### Required task
Copy out the lines word for word, from the line with "Select checkbox on the red beanie video" to the line with "The height and", both included.

### Materials provided

★ ★ ★ ★ ★ ★ ★

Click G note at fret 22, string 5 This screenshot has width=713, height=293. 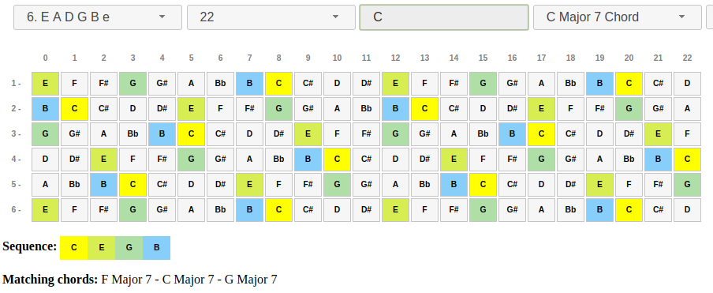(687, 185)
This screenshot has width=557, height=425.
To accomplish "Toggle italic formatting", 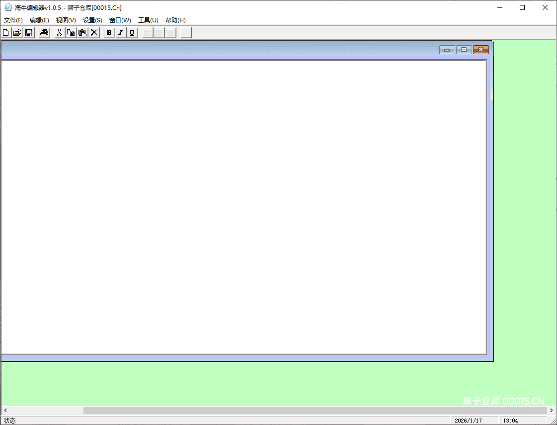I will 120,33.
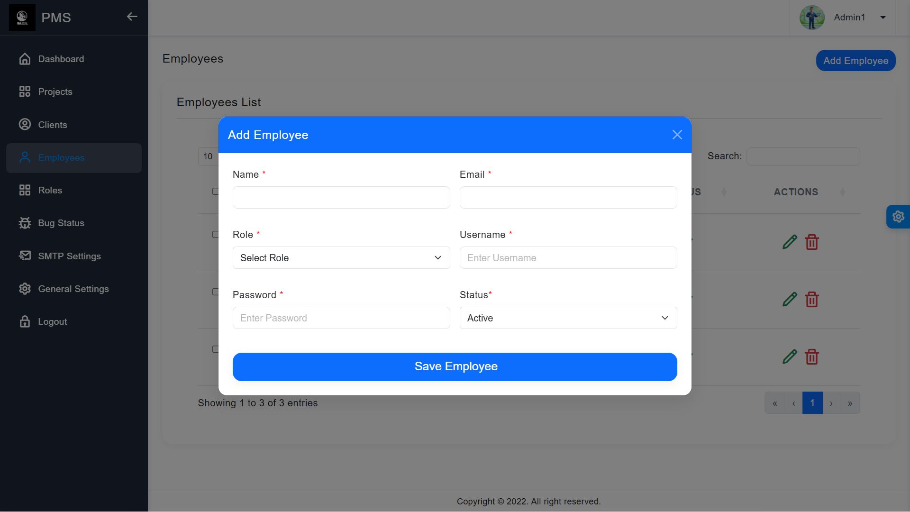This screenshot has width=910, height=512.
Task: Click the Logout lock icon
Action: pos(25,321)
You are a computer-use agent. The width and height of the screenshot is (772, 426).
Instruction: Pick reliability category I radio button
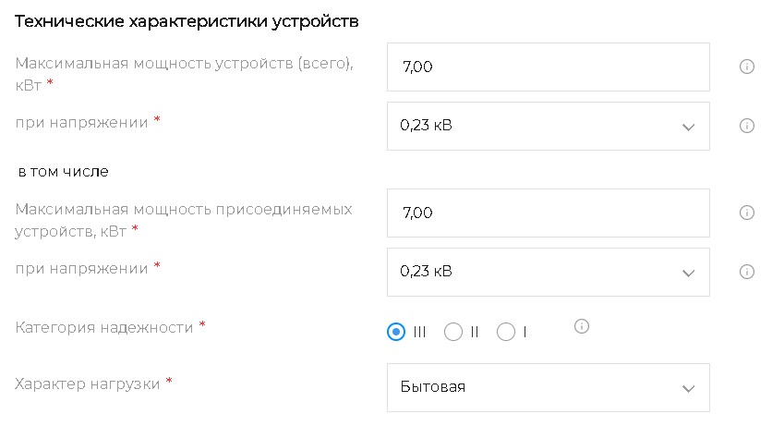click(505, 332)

★ ★ ★ ★ ★ ★ ★

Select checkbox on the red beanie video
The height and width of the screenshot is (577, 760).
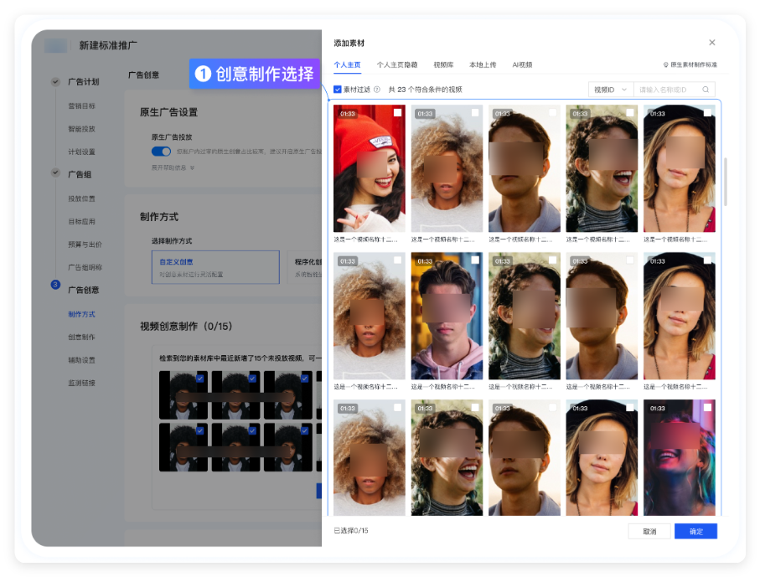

★ ★ ★ ★ ★ ★ ★

### Full response
Select checkbox on the red beanie video
The height and width of the screenshot is (577, 760).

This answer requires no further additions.